When we build a classifier, like SVM or Naive Bayesian, are there any generic rules or theoretical derivations on the size of training data set? For example, to train a SVM-based classifier, what should be the minimum size of training data in terms of feature space and some target performance metrics, such as precision and recall?
Just a rule of thumb: for the training dataset size, take 90% of your original dataset (the one for which you have labels / you know the real class of each sample).
The remaining 10% will be your test set.
I recommend AUC as the metric to compute on your test set. Look at the ROC curve also, since AUC is just a number.
It is better to randomize the order of your samples prior to cutting them in 90%, 10%.
There is no "minimum size" requirement. It is all about how variable our estimates for model performance are.

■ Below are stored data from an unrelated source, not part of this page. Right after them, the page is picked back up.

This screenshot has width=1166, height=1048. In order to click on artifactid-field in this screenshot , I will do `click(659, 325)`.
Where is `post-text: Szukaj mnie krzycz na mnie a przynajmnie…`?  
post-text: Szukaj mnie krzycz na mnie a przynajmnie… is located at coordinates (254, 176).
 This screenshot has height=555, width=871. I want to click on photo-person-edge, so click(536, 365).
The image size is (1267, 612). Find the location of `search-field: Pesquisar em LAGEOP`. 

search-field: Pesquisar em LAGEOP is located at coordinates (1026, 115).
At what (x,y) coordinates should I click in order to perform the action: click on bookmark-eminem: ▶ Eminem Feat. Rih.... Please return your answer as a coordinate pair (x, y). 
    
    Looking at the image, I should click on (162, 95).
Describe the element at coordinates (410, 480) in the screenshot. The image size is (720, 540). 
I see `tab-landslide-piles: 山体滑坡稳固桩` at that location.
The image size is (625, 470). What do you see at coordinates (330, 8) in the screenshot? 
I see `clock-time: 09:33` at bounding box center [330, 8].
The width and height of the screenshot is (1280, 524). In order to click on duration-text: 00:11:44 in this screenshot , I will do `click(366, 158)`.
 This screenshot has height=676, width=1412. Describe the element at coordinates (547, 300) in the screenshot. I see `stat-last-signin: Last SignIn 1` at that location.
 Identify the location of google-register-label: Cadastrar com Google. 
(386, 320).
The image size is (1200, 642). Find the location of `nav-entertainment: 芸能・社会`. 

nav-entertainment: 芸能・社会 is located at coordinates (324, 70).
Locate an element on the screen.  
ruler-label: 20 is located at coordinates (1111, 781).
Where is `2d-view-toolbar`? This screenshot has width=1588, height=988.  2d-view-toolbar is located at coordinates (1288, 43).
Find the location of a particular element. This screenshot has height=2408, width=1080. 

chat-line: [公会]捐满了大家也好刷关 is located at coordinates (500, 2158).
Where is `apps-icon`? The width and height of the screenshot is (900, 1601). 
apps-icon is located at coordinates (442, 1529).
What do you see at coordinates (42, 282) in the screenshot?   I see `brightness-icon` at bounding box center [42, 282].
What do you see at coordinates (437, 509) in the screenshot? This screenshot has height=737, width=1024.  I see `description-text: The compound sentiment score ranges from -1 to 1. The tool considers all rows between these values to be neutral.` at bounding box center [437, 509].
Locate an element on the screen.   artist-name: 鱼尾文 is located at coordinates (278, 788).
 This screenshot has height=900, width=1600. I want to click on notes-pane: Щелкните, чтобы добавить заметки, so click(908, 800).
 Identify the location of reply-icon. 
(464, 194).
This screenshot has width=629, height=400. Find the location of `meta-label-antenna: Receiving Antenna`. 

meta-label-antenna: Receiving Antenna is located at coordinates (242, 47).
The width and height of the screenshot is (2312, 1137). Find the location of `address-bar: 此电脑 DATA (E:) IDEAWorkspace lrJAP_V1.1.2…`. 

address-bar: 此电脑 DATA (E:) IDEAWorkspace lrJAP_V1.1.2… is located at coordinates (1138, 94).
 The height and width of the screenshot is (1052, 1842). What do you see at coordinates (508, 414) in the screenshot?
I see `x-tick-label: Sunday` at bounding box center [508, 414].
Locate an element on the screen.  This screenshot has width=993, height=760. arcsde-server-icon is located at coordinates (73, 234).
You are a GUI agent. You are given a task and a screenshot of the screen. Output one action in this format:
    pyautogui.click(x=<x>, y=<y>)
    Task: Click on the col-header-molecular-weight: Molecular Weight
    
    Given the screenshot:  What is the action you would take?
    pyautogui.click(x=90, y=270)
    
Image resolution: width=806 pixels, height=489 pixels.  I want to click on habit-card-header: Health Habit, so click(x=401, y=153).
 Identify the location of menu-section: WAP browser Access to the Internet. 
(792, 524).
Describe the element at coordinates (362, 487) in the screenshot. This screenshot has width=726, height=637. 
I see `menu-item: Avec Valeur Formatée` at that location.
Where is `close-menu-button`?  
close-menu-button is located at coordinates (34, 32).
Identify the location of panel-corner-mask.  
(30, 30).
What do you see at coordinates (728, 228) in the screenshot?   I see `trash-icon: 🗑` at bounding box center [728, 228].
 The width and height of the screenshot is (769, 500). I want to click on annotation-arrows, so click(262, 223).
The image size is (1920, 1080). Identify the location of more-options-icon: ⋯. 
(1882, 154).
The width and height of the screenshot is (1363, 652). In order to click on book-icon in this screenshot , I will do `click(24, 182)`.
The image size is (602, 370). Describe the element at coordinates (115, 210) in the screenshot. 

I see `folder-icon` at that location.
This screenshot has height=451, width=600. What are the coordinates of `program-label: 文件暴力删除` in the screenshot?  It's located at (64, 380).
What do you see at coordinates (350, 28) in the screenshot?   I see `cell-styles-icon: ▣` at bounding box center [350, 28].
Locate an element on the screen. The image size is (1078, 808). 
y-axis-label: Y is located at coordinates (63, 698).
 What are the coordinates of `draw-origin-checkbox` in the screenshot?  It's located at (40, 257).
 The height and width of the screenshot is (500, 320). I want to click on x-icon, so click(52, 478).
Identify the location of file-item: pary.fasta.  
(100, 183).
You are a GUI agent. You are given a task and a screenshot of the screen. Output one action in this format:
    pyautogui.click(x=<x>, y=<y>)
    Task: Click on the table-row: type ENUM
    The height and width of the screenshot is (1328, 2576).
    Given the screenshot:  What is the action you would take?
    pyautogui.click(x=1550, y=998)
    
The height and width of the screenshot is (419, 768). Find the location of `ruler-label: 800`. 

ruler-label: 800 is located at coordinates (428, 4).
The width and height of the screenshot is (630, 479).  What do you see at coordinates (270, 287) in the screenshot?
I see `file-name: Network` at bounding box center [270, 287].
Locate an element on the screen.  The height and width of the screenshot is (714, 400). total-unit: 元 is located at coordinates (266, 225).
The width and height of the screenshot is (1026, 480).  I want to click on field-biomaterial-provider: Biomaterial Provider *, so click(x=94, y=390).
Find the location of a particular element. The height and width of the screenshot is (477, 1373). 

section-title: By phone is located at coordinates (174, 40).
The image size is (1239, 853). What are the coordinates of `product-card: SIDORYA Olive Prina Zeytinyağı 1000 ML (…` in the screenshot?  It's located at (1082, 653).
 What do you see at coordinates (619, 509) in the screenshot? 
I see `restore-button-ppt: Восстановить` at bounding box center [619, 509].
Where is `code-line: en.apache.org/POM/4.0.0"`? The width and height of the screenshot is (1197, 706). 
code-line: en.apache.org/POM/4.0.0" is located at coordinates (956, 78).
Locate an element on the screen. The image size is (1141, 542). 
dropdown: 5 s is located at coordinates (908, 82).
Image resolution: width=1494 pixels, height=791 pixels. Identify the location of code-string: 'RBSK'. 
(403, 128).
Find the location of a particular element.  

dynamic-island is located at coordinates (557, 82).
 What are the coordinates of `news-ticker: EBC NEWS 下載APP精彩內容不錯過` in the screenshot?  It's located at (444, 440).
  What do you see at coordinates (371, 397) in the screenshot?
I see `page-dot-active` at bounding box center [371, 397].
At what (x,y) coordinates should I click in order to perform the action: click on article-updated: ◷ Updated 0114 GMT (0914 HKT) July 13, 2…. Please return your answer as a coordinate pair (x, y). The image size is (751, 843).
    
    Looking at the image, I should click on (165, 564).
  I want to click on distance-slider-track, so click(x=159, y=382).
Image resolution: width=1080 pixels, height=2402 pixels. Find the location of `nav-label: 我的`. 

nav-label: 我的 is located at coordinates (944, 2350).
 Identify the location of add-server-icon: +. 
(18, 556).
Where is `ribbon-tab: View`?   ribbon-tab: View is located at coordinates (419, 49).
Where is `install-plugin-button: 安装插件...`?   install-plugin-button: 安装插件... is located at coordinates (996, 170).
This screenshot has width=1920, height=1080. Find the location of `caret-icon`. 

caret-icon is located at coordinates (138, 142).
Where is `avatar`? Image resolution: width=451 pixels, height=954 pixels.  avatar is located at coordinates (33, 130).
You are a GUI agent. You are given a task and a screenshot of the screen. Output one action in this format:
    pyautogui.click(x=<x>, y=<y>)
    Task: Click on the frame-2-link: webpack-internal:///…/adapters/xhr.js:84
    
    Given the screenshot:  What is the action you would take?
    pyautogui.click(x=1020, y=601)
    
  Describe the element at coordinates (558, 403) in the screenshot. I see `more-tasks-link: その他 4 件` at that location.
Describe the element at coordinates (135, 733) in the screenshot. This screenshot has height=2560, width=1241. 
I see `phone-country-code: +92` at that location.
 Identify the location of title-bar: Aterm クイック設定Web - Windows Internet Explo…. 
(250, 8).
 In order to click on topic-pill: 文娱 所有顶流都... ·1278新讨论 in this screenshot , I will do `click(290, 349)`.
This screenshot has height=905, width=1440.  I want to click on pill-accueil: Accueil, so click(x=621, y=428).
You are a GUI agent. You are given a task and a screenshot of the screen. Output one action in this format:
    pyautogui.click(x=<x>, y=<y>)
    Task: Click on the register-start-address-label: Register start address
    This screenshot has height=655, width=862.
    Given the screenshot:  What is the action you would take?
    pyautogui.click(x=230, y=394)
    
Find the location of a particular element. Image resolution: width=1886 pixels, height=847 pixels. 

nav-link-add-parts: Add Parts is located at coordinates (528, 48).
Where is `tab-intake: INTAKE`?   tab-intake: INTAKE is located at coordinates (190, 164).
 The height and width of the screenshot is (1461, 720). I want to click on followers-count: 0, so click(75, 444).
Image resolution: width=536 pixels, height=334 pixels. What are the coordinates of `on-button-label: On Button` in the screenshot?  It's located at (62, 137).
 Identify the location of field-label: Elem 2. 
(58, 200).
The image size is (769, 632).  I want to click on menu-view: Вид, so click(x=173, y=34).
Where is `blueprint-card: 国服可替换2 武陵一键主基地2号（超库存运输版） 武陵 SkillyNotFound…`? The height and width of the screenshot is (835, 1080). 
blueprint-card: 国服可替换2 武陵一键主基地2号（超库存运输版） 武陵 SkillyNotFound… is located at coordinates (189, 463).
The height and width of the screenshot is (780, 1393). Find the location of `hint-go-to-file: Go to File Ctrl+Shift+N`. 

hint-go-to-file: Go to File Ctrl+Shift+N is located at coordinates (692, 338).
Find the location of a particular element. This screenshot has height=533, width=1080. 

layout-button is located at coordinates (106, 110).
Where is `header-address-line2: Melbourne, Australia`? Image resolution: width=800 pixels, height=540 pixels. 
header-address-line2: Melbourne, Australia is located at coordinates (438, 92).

Especially for small(ish) sample sizes (<1000's) we should be looking at resampling techniques like bootstrap or repeated $k$-fold cross-validation to quantify the variability of our performance estimates. CV.SE already has some great threads on this matter; see for example: How to split the dataset for cross validation, learning curve, and final evaluation? and How large a training set is needed?.
Unless the available data are numerous and we have good reasons to believe a single hold-out test set would reflect the pattern observed on the training set, I would refrain from using a "single test-set". To give an anecdotal example of this: Kaggle competitions commonly withhold a third or even half of the available sample data for determining the final winner; that way a model's ability to generalise to "unseen" data is "properly rewarded".